I’ve had several baking failures the past few weeks, but these little pretties came out perfect. I had used the bittersweet chocolate filling many times at a coffeehouse I baked at so I knew it couldn’t miss, only then it was in a large tart form with a shortbread crust. But I had been intrigued by Kim Boyce’s spelt pie dough, and decided to try it out here. It was perfect: flaky and flavorful, adding great balance to the silky smooth chocolate filling. A little hit of crème fraîche on top, and my afternoon was perfect.

There is lots of room for experimenting here: infusing cardamom in the heavy cream or adding a vanilla bean, a tablespoon or two of bourbon in the whipped topping would also be lovely. I find I’m also dreaming of this spelt crust filled with grapefruit or blood orange curd, topped with some sweet rosemary cream. Maybe next week.

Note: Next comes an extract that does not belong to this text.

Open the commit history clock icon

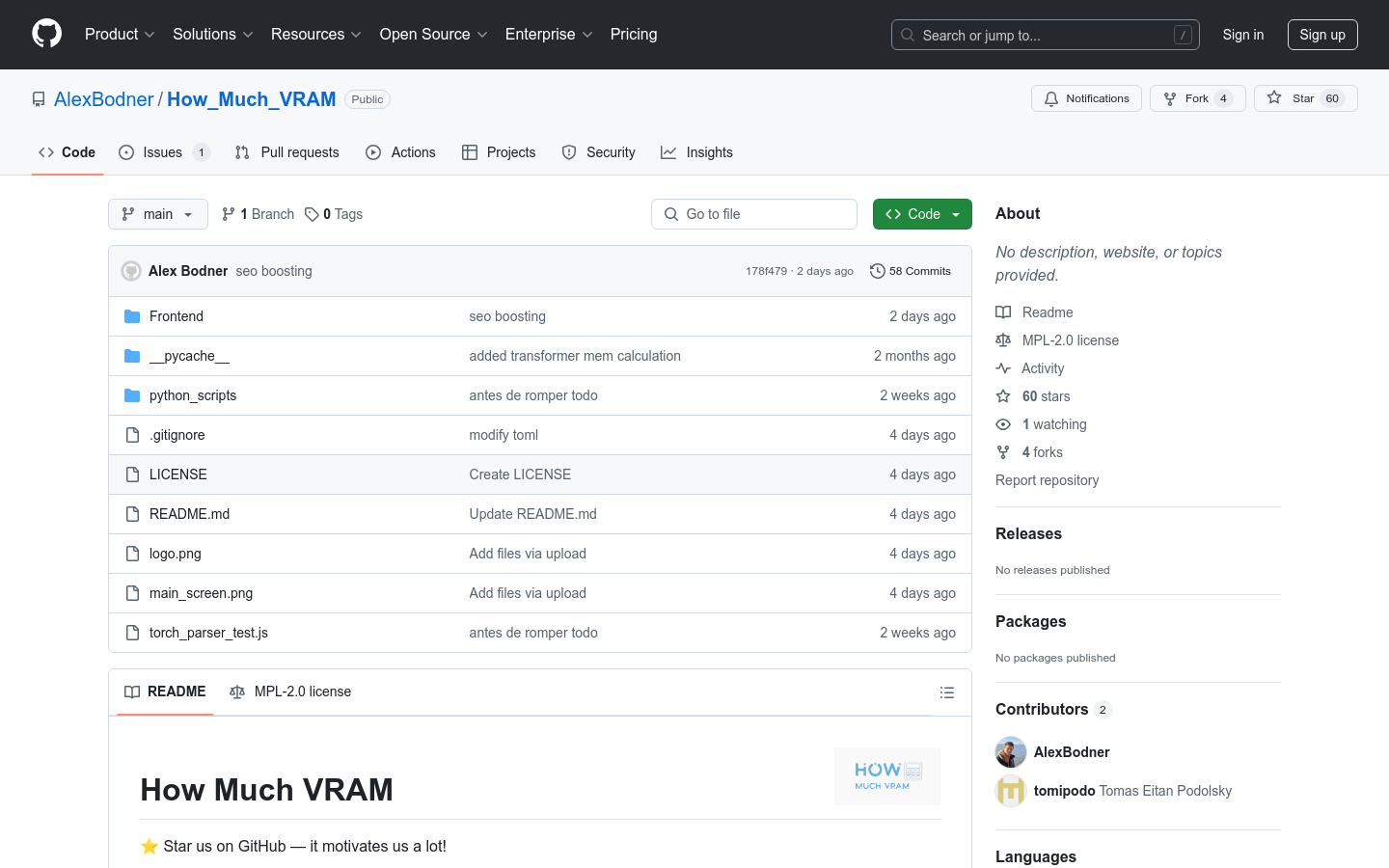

Bittersweet Chocolate Tartlets with Flaky Spelt Crust + Crème Fraîche
The crust is adapted from Good to the Grain by Kim Boyce, and the filling adapted from The Joy of Cooking

The tart dough is made with a technique called frisage, and it guarantees a wonderful, flaky crust. Basically you are starting with a pie dough, but instead of rolling it out you create strands of butter and dough by smearing the dough with the heel of your hand. This recipe will make 8 tartlets (or one 9-inch tart, if you’d rather).

crust
There will be one disk of dough leftover; you could freeze it and use it in another application, or double the filling and make a lot of tartlets.

1 cup spelt flour
1 2/3 cup all-purpose flour
1 tablespoon sugar
3/4 teaspoon salt
12 tablespoons unsalted butter
1/2 cup ice water, as needed
8 tartlet rings [mine were 3 inches wide by 2 inches deep], or one 9-inch tart pan with removable bottom

Place the flours, sugar, and salt in a large bowl, and whisk them together. Cut the butter into one-inch pieces and add it to the bowl. Using your hands or a pastry cutter, work the butter into the flour until it is the size of small peas. Add 1/3 cup of the ice water to the flour mixture, and mix together with a spatula just to moisten the flour. The dough needs to come together in one lump, with a few small, shaggy pieces. If the dough is too dry to come together, add ice water 1 tablespoon at a time until it is ready.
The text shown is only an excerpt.